__To do__: Start with the line containing "This screenshot has width=1224, height=511." and write out each line through the end of the listing, exactly as given.

__Given records__:
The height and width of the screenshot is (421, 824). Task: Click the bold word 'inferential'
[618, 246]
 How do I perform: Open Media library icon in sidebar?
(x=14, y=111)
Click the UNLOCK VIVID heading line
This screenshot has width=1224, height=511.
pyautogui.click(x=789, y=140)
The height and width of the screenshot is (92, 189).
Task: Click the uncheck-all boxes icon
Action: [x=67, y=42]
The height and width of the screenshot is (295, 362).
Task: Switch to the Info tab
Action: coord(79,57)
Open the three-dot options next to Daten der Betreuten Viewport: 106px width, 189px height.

__Answer to the problem__:
This screenshot has width=1224, height=511.
pyautogui.click(x=789, y=140)
The height and width of the screenshot is (92, 189).
Task: Click the uncheck-all boxes icon
Action: [x=67, y=42]
The height and width of the screenshot is (295, 362).
Task: Switch to the Info tab
Action: coord(79,57)
Open the three-dot options next to Daten der Betreuten Viewport: 106px width, 189px height.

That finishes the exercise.